Roldan’s individual honors include two Gold Cup titles and a 2022 World Cup adventure with the US men’s national team, a 2021 MLS All-Star nod and a place in last season’s MLS Best XI which also reflects a superb run of form that rocketed him back into the USMNT reckoning after some two years on the outs. He pulled that off at age 30, to boot, in the wake of a positional shift back into central midfield after several seasons as a sort of luxurious utility player asked to fill multiple roles. 

Notably, the player himself starts there when asked to contextualize the current state of his career.

“I feel like I've solidified myself in the midfield a little bit more,” Roldan noted in a recent conversation with IV while at Seattle’s preseason camp in Portugal. “So now I can work on the nuances of playing in one position and stamp my place with the Sounders.
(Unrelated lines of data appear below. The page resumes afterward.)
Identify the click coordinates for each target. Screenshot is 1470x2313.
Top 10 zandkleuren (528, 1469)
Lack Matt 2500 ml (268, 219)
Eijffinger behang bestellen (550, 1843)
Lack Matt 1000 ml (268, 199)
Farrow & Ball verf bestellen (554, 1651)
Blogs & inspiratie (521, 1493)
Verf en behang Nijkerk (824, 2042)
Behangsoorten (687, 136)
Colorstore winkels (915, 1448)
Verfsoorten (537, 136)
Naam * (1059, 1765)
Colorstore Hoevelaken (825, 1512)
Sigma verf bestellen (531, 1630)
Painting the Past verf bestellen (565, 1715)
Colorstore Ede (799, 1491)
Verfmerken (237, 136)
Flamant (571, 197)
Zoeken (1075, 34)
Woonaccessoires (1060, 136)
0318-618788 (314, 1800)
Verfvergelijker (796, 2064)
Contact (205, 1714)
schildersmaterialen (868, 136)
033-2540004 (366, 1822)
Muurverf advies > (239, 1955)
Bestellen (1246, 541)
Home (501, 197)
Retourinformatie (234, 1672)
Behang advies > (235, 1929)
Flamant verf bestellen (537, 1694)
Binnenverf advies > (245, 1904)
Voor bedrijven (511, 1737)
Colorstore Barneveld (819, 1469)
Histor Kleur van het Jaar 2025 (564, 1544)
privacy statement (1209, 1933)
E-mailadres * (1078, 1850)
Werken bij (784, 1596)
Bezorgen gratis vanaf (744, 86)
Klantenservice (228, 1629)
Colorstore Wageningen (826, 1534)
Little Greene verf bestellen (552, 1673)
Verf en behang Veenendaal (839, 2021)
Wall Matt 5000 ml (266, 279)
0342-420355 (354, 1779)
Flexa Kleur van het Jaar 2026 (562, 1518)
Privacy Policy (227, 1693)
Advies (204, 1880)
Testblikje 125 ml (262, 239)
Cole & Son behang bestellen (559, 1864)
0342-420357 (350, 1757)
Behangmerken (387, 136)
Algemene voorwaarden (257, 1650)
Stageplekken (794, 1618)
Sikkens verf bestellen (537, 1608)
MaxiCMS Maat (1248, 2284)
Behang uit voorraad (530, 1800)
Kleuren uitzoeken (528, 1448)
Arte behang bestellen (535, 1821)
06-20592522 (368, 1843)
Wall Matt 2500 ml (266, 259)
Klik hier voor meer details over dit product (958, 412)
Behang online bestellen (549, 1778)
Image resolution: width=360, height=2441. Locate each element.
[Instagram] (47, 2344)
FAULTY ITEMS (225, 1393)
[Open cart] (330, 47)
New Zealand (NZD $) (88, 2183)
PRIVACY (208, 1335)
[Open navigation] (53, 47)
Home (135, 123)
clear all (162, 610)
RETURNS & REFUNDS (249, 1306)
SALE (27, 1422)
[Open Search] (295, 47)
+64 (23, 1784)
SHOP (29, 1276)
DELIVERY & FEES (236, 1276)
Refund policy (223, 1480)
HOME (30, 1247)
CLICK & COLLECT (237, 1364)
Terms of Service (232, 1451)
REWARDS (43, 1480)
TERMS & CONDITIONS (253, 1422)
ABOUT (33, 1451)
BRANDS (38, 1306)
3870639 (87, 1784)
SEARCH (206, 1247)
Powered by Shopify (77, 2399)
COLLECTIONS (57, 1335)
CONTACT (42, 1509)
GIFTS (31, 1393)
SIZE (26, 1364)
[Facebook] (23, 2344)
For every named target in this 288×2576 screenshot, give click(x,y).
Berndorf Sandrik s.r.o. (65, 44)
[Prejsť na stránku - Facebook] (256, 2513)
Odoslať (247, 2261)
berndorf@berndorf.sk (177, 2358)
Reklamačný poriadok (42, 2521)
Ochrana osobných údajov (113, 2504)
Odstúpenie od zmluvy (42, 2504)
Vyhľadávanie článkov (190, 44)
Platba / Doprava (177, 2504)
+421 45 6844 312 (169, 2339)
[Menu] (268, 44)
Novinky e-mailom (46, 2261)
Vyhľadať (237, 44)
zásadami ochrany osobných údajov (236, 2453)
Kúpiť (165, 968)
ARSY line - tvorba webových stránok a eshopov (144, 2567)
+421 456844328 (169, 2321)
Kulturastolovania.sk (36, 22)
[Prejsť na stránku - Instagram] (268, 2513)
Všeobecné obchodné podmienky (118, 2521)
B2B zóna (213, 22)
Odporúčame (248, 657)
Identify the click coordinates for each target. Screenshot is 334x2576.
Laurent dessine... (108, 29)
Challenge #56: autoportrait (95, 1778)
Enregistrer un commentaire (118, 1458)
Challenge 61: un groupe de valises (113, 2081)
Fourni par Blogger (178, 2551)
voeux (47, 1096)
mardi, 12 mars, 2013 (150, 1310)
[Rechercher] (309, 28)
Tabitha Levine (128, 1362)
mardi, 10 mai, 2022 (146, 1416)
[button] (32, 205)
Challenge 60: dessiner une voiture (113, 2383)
It had been a long time where I was bouncing around.

“Being back with the U.S. men’s national team, from being completely out of the picture to now having a chance to go to a second World Cup, is something that I've been dreaming about over the last two years. Not being called up, making sure that I was ready if I did get that call-up, treating it like my last – it was really important for me to just get a chance. And I did everything in my power here with the Sounders, played really hard, played as well as I could to get a look.”

Photo by Mike Russell / Sounder at Heart

But why did Roldan remain a one-club man – his 392 appearances across all competitions are an organizational record for outfield players – after all these years? That part of this conversation requires us to travel back in time to January 2015.

It feels inconsequential today, as he enters his 12th season, hunting down a second World Cup. But Cristian Roldan’s first week as a professional soccer player did not go well. At all.

Roldan had turned heads across two stellar NCAA seasons at the University of Washington, enough that Major League Soccer (eventually) offered him one of its “Generation adidas” contracts, an initiative designed to lure top prospects to turn pro earlier than was the norm at that time – though the then-teenager’s negotiations with the league were difficult enough that he nearly walked away and returned to school the weekend before signing, telling American Soccer Now, “I think [MLS] is frustrated with me and doesn’t want to negotiate with me anymore.”